Recently, a Canadian firm called the Medusa Corporation was formed to promote the idea of filling huge latex bags with fresh water in water-rich areas of the world and towing them through the ocean to dry areas. The bags would up to seven football fields long – 650 meters long by 150 meters wide – and would hold almost two million tons of water. So far, they haven’t found any buyers or sellers, but they’re still trying.

But as Sandra Postel has suggested, there is an alternative way of exporting water that’s been used for thousands of years – exporting grain.

Her contention is based on the fact that 70 percent of the fresh water that’s used in the world goes to irrigate crops for human consumption and meat production. Also, since it takes 1,000 tons of water to grow one ton of grain, it’s 1,000 times more efficient to import grain to a water-hungry country than to import water. Countries can, in effect, make up for water deficits by purchasing grain from other countries rather than growing it themselves.

Geographer Tony Allan of the University of London has called grain “virtual water.”

Some economists suggest that water-poor countries can generate more income from their limited water by using it in commercial and industrial production and buy the “virtual water” they need for food as grain on the international market. Now, 34 countries in Africa, Asia and the Middle East are considered water-poor. All but two of them – South Africa and Syria – import more grain than they grow. And 24 of the 34 import at least 20 percent of their grain. Together, water-stressed countries import 50 million tons of grain out of the total worldwide grain exports of 200 million tons.
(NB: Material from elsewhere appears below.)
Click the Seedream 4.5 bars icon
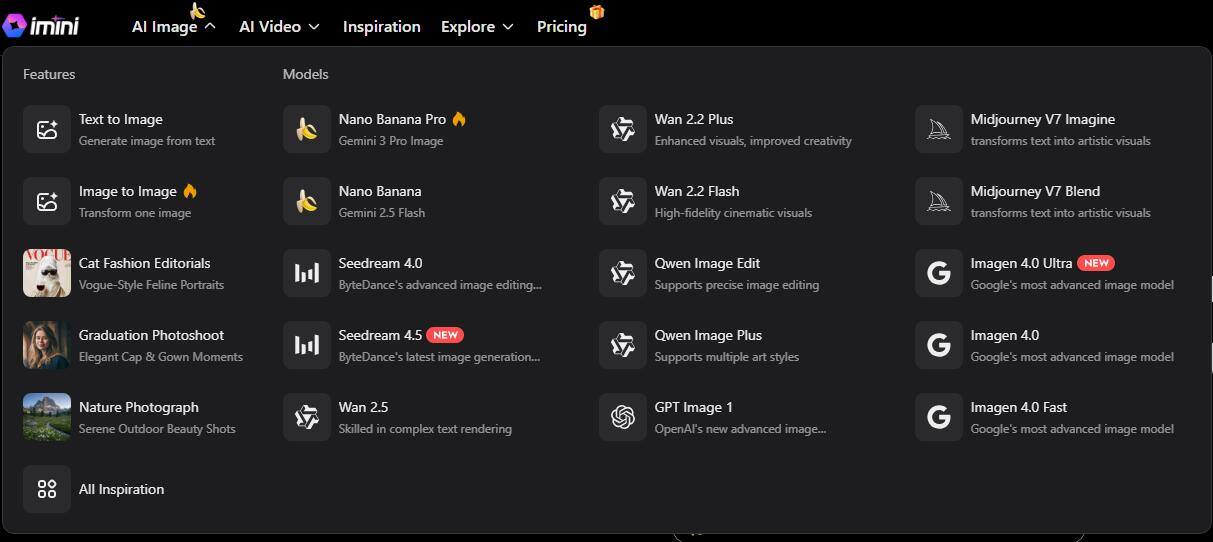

In other words, water scarcity is, to some degree, driving about one quarter of the global grain trade.

However, when water wars and the boom and leveling out of irrigation are considered, we may be reaching the limits of growth in agricultural productivity while population continues inexorably. Water has been left out of the food security debate. Water wars – the competition for water – may spill over into international competition for grain. If that happens, the poor, food deficit nations will lose out.